What the exercise asks ▸ When you print the records, keep every line identical to the original.

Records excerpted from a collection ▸

◆ ◆ ◆ ◆ ◆ ◆ ◆

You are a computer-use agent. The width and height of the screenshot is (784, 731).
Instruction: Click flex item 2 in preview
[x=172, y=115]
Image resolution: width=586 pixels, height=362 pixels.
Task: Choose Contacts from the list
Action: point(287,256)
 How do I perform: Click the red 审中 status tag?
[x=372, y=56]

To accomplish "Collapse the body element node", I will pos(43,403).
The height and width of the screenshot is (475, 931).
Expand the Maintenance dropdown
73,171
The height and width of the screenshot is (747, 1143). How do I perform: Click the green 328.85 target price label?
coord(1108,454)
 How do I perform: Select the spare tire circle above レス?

◆ ◆ ◆ ◆ ◆ ◆ ◆

Reply ▸
You are a computer-use agent. The width and height of the screenshot is (784, 731).
Instruction: Click flex item 2 in preview
[x=172, y=115]
Image resolution: width=586 pixels, height=362 pixels.
Task: Choose Contacts from the list
Action: point(287,256)
 How do I perform: Click the red 审中 status tag?
[x=372, y=56]

To accomplish "Collapse the body element node", I will pos(43,403).
The height and width of the screenshot is (475, 931).
Expand the Maintenance dropdown
73,171
The height and width of the screenshot is (747, 1143). How do I perform: Click the green 328.85 target price label?
coord(1108,454)
 How do I perform: Select the spare tire circle above レス?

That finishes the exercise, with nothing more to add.